Taiwan's export orders fell in February as fewer working days during the Lunar New Year festival affected production. Despite strong demand for AI applications, the outlook is clouded by geopolitical uncertainty and high interest rates.
Export orders fell 10.4% year-on-year to $37.73 billion last month, reflecting sharp declines in orders from China and the US. That missed the 1.3% increase forecast in a Reuters poll. In January, orders rose 1.9%.
Orders for goods from Taiwan, home to technology companies such as chipmaker TSMC, are an indicator of global demand for the technology.
“Demand for new technology applications continues to rise, offsetting some of the overall decline,” the economy ministry said in a statement.
This year, the week-long Lunar New Year, the most important holiday in the Chinese-speaking world, fell in February.
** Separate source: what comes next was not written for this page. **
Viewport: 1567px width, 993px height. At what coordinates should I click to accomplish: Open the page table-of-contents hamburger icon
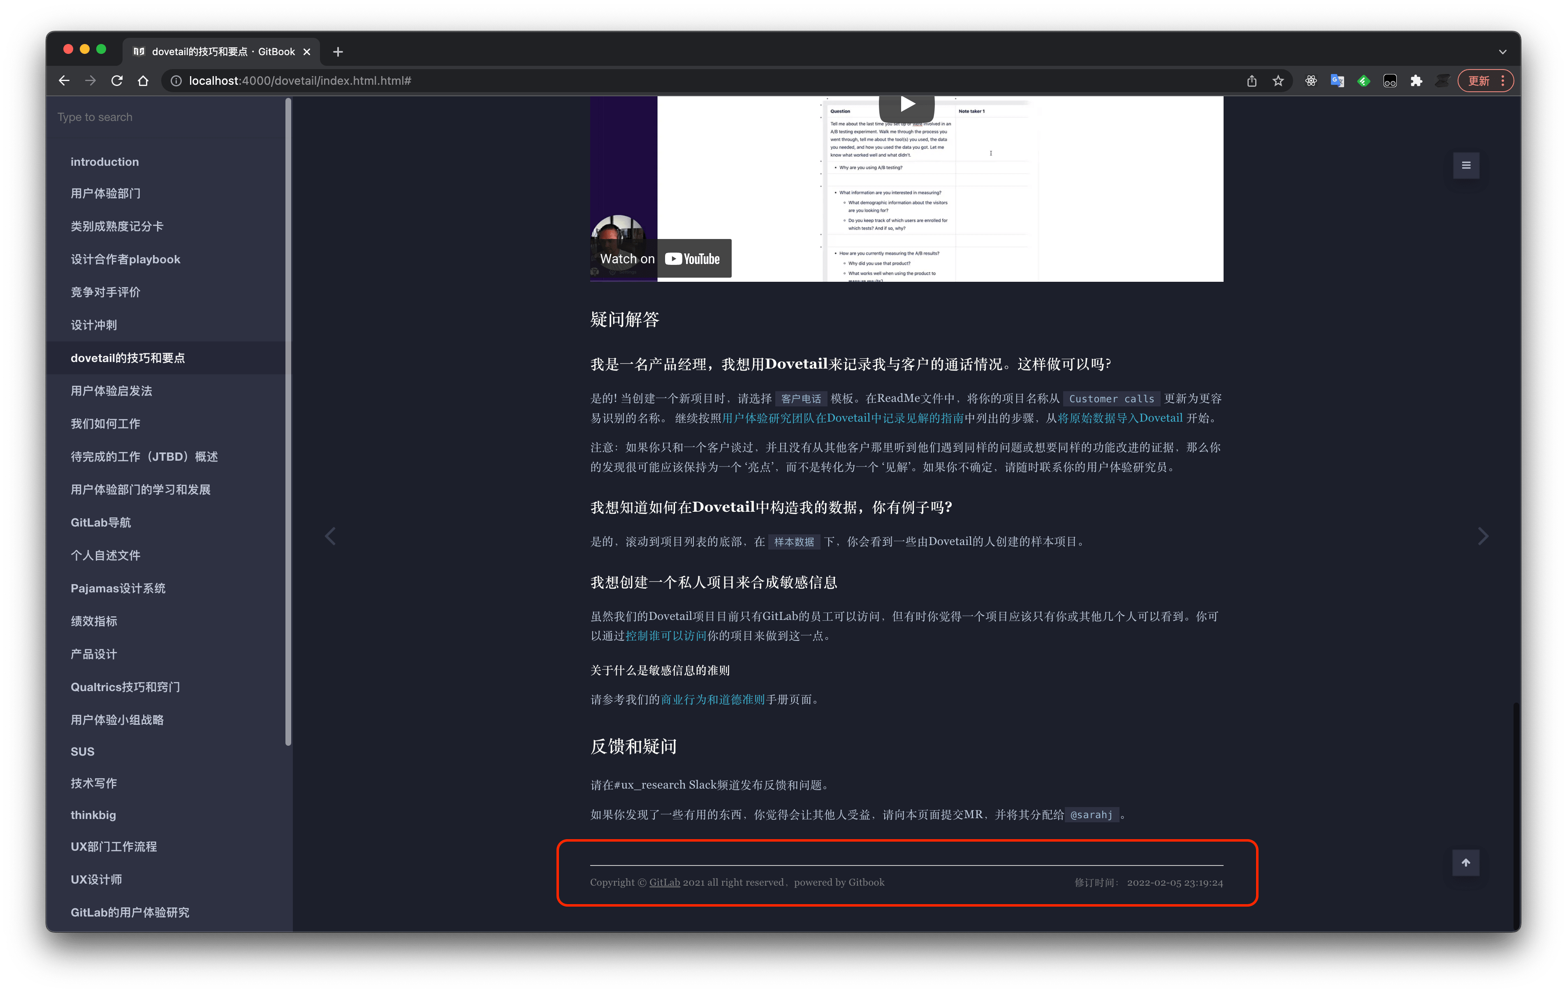pyautogui.click(x=1465, y=165)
In 2023, the Lunar New Year holiday fell entirely in January.
Orders from Taiwan for servers, many of which power the artificial intelligence (AI) revolution, rose for an eighth month in February, the ministry added.
As expected, the ministry said export orders in March rose between 0.9% and 5.2% year-on-year, with a high chance of a return to positive growth in the second quarter.
The first part of the year is traditionally the off-season for orders for the island's high-tech products.
The ministry cited the impact of higher interest rates in the US and Europe, trade conflicts between China and the US and general geopolitical uncertainty as risks.
Weak demand for Taiwan's technology products amid global economic uncertainty has caused the export-oriented economy to grow at its slowest pace in 2023, although the government expects faster growth this year.
Taiwan's orders for telecommunications products fell 11.3% year-on-year in February, while electronics products fell 4.3% year-on-year, the ministry said.
Orders from China fell 5.5% compared to a 28% increase in the previous month. Orders from the US fell 5.8%, compared with a 2.7% increase in January.
Orders from Europe fell 35.6%, better than the 50% decline in January.